- [Problemas e tarefas]
(1) Liste as teorias da pena citadas no trecho da página.
(2) Transcreva as linhas dos registros a partir da primeira e pare depois da linha que contém "This screenshot has width=644, height=323.". Inclua as duas pontas.

Política Penitenciaria Mundial

 

 

Cândido Furtado Maia Neto*

 

 

A história da privação da liberdade, do “ius libertatis” ou do direito de ir e vir, é a história do direito penal, melhor falando, dos castigos utilizados pelas civilizações, propriaemente dito. Desde os tempos mais remotos o homem já ensaiava, criava e produzia métodos de aprisionamento.

 

 

As sanções criminais eram aplicadas segundo as fases do direito penal, assim recordamos a fase da vingança privada, divina e pública (1) e as teorias absoluta (escola Clássica, retribuição), relativa (escola positivista reintegração) e eclética da pena.

- [Material extraído]

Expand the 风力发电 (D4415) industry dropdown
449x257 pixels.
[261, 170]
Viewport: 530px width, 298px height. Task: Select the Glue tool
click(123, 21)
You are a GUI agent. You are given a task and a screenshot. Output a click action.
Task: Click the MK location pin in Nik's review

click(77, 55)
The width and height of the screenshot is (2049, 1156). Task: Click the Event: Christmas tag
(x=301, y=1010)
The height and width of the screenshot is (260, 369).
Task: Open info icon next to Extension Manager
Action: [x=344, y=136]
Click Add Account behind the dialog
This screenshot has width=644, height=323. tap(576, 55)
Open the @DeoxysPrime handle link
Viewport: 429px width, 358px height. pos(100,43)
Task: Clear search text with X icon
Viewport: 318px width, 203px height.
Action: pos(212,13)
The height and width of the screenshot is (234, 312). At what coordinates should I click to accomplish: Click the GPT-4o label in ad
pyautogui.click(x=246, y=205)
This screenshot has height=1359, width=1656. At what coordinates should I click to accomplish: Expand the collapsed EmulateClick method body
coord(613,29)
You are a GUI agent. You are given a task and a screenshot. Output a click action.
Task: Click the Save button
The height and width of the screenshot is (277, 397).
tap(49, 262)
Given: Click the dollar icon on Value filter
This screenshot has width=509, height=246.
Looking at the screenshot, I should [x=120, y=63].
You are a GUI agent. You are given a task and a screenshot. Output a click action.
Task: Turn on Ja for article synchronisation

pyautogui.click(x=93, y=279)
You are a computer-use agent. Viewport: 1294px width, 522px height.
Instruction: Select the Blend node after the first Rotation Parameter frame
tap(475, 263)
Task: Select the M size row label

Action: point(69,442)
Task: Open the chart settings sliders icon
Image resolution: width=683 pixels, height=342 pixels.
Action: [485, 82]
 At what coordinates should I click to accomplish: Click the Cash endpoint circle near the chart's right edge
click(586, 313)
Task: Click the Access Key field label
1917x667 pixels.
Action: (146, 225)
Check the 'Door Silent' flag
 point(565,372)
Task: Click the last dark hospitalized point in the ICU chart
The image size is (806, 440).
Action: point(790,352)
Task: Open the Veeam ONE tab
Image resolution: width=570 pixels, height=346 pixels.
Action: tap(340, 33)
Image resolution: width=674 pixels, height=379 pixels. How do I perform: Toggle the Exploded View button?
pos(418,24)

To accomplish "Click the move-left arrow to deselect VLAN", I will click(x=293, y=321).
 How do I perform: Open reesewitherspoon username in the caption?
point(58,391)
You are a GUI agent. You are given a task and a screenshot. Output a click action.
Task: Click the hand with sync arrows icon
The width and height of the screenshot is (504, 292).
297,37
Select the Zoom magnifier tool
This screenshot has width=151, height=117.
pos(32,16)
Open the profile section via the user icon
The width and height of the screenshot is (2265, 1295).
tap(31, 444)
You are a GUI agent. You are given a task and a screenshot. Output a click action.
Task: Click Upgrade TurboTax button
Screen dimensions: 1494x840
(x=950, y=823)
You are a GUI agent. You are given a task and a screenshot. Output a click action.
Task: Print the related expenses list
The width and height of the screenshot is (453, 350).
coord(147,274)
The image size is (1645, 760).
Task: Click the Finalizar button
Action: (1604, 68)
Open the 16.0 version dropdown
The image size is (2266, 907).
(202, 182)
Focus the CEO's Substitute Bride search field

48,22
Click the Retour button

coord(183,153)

- [Resultados]
(1) Absoluta, relativa e eclética.

(2)
Expand the 风力发电 (D4415) industry dropdown
449x257 pixels.
[261, 170]
Viewport: 530px width, 298px height. Task: Select the Glue tool
click(123, 21)
You are a GUI agent. You are given a task and a screenshot. Output a click action.
Task: Click the MK location pin in Nik's review

click(77, 55)
The width and height of the screenshot is (2049, 1156). Task: Click the Event: Christmas tag
(x=301, y=1010)
The height and width of the screenshot is (260, 369).
Task: Open info icon next to Extension Manager
Action: [x=344, y=136]
Click Add Account behind the dialog
This screenshot has width=644, height=323. tap(576, 55)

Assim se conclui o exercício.